Title: Measuring stability of feature ranking techniques: a noise-based approach

Authors: Wilker Altidor; Taghi M. Khoshgoftaar; Amri Napolitano

Addresses: Department of Computer & Electrical Engineering & Computer Science, Florida Atlantic University, 777 Glades Road, Boca Raton, FL 33431, USA. ' Department of Computer & Electrical Engineering & Computer Science, Florida Atlantic University, 777 Glades Road, Boca Raton, FL 33431, USA. ' Department of Computer & Electrical Engineering & Computer Science, Florida Atlantic University, 777 Glades Road, Boca Raton, FL 33431, USA

Abstract: One very common criterion used to evaluate feature selection methods is the performance of a chosen classifier trained with the selected features.

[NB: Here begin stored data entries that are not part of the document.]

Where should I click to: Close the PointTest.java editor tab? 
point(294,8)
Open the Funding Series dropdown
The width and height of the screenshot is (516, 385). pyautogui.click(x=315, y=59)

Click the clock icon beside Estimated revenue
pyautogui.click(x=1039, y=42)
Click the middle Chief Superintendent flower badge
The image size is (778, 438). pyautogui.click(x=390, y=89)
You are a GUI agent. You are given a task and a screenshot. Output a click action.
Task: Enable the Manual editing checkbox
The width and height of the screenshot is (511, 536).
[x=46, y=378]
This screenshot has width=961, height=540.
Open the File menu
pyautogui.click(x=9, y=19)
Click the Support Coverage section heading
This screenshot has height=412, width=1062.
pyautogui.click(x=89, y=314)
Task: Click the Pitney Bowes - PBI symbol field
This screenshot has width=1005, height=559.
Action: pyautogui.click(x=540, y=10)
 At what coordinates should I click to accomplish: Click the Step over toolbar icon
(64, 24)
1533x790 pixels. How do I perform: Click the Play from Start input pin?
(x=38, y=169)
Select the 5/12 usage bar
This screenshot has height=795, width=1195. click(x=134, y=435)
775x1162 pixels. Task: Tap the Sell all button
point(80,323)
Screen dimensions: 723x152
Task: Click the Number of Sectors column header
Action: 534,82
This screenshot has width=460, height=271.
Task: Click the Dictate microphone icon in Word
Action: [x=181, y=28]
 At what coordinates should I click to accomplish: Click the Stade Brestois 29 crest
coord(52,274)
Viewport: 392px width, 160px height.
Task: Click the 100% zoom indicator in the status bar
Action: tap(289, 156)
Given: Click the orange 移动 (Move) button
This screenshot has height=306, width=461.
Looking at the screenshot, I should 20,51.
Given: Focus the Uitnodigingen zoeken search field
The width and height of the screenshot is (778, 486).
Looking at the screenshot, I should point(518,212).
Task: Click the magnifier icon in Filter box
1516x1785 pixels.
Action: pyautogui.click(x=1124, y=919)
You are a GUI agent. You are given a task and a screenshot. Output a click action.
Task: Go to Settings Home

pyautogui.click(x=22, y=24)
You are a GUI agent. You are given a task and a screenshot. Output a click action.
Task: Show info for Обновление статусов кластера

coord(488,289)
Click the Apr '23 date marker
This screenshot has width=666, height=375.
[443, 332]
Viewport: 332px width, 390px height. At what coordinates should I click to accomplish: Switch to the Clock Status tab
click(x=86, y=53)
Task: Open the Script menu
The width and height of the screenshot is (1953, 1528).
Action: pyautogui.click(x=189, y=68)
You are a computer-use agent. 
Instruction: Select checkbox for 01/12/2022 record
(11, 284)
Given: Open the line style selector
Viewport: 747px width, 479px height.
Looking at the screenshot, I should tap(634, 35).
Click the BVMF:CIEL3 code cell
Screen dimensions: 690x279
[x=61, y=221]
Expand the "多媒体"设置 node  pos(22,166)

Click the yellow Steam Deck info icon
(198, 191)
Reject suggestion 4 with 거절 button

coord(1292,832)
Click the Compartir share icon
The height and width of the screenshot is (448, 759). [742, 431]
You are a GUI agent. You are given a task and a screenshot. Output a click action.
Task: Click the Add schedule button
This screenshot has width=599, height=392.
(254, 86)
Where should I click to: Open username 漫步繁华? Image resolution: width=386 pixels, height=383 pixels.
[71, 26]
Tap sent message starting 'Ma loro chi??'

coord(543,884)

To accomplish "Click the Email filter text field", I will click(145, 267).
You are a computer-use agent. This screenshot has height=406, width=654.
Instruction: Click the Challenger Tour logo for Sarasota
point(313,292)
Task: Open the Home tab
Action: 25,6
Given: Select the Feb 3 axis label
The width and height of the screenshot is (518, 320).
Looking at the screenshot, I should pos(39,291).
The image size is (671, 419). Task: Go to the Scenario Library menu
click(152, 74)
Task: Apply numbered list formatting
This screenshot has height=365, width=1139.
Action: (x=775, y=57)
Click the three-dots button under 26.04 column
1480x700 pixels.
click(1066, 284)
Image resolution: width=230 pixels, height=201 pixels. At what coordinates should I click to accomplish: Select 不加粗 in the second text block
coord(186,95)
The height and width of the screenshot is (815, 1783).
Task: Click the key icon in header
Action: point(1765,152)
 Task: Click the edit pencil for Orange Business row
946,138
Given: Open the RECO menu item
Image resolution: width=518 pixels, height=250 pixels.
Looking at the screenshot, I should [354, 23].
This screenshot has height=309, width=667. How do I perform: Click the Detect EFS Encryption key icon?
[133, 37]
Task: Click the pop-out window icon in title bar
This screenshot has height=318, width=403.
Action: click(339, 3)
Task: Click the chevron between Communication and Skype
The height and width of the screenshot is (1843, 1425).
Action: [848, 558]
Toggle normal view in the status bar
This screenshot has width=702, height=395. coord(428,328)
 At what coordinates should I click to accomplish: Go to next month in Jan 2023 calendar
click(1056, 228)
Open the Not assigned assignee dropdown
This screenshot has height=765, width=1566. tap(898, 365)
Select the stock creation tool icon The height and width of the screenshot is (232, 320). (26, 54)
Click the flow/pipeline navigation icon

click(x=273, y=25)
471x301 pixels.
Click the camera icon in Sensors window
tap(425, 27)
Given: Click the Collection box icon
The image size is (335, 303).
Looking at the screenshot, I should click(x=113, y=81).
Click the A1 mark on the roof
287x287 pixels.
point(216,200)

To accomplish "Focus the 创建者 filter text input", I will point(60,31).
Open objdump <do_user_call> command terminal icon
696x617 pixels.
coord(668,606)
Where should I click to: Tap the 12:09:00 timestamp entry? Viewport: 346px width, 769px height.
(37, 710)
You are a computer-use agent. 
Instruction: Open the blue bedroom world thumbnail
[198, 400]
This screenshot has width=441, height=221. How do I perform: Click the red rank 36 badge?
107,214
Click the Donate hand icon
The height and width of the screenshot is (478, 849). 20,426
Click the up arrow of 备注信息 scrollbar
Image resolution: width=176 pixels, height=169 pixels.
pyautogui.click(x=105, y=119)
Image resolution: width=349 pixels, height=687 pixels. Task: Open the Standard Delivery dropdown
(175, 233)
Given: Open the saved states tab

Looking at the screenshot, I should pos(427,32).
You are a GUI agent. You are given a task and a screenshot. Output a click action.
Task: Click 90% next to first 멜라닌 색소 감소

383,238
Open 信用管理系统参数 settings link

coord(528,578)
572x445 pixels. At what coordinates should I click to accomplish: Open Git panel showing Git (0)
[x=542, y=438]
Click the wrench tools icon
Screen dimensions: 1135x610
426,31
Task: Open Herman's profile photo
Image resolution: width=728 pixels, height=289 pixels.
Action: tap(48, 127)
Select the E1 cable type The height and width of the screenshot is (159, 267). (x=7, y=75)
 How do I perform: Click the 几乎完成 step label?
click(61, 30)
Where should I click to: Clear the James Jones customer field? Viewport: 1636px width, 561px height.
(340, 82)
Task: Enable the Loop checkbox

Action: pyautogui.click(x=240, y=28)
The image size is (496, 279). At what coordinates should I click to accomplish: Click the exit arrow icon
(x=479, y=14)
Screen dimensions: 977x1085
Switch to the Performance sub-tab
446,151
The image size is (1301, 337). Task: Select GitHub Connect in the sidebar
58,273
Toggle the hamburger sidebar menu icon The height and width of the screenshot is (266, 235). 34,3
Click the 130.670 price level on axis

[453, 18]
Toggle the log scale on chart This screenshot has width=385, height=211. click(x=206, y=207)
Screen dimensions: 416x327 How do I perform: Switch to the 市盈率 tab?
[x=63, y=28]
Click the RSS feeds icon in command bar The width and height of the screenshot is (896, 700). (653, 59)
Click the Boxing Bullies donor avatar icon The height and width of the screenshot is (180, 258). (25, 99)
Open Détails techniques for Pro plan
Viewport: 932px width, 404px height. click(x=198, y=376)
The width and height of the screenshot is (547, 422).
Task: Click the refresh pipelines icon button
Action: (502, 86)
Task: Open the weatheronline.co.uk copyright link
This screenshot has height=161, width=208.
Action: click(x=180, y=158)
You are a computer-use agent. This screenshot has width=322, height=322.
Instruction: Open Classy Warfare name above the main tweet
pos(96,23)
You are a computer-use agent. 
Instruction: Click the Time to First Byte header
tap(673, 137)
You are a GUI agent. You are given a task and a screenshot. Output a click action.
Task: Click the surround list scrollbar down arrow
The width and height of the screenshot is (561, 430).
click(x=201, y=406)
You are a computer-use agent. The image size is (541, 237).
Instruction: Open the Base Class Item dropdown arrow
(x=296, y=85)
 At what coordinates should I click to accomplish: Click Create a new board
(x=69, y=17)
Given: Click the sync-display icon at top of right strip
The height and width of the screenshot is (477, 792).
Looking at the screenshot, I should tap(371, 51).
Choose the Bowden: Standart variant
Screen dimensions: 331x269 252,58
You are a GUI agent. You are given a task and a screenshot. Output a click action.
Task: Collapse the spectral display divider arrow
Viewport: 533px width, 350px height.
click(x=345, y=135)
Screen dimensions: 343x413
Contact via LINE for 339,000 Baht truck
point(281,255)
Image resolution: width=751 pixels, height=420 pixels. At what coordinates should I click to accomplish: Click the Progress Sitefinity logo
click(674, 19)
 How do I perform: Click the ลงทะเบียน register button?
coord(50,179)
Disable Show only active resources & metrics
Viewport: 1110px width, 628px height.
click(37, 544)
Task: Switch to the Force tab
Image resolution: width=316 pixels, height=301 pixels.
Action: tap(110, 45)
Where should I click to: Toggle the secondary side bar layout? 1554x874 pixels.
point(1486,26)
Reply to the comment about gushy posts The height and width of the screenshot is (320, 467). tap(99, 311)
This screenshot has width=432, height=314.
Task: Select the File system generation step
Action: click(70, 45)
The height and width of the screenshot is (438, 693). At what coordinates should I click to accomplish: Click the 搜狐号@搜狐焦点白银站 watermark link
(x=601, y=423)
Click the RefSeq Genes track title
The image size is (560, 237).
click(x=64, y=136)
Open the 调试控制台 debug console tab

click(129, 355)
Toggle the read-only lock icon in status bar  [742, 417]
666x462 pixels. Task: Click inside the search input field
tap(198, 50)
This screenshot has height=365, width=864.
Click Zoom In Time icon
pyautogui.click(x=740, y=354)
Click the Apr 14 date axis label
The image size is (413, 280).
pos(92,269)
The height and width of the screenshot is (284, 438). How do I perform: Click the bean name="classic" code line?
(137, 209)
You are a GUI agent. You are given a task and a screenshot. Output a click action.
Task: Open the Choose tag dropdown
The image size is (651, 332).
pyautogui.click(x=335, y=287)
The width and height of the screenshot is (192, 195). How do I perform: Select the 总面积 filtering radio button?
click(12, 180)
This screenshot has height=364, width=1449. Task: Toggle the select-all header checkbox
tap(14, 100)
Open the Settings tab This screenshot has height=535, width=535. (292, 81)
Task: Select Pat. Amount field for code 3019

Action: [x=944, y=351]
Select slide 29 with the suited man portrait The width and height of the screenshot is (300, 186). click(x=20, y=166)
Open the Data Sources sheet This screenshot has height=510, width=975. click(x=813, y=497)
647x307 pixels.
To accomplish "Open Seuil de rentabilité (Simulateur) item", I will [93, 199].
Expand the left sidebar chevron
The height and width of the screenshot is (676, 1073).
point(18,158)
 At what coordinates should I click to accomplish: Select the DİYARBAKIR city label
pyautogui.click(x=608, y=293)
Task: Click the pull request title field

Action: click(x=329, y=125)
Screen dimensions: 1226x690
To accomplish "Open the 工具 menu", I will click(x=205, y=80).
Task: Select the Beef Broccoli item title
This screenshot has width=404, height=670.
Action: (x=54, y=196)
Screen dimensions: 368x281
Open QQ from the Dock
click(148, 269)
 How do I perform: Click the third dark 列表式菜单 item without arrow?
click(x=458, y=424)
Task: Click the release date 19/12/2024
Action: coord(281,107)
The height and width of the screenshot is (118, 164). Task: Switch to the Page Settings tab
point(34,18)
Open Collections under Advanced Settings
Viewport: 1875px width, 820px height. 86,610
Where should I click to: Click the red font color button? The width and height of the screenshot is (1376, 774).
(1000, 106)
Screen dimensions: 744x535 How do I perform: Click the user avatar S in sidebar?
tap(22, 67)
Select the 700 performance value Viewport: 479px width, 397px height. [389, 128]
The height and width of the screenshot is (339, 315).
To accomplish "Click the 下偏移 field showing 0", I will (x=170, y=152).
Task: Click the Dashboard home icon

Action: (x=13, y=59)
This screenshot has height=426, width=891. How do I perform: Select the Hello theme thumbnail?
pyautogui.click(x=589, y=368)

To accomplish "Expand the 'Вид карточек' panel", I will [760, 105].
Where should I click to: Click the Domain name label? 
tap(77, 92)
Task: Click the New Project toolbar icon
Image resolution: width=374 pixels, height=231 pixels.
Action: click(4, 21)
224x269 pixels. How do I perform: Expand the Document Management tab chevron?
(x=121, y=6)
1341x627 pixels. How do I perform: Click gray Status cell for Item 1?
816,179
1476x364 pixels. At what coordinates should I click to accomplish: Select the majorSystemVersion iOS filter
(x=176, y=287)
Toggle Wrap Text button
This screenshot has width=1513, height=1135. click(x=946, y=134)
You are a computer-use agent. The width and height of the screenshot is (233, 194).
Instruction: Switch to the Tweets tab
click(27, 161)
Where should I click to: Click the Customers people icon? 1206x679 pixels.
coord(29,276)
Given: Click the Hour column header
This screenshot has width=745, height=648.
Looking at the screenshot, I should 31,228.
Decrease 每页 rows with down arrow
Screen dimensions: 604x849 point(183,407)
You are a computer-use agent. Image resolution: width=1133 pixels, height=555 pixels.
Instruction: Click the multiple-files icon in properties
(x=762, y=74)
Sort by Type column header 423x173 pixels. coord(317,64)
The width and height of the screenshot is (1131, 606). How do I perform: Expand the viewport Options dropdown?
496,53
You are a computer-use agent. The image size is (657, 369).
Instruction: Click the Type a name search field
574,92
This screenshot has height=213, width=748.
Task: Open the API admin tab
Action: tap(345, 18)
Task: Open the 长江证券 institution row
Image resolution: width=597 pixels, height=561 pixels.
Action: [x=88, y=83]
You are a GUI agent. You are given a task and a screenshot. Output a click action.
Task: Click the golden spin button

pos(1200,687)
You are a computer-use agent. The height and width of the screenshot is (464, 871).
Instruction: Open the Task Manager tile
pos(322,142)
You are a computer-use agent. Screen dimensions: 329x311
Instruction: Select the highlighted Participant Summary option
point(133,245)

Another important evaluation criterion that has, until recently, been neglected is the stability of these feature selection methods. While other studies have shown interest in measuring the degree of agreement between the outputs of a technique trained on randomly selected subsets from the same input data, this study presents the importance of evaluating stability in the presence of noise. Experiments are conducted with 17 filters (six standard filter-based ranking techniques and 11 threshold-based feature selection techniques) on nine different real-world datasets. This paper identifies the techniques that are inherently more sensitive to class noise and demonstrates how certain characteristics (sample size and class imbalance) of the data can affect the stability performance of some feature selection methods.

Keywords: feature ranking; class noise; stability; Kuncheva index; class imbalance; data size; feature selection.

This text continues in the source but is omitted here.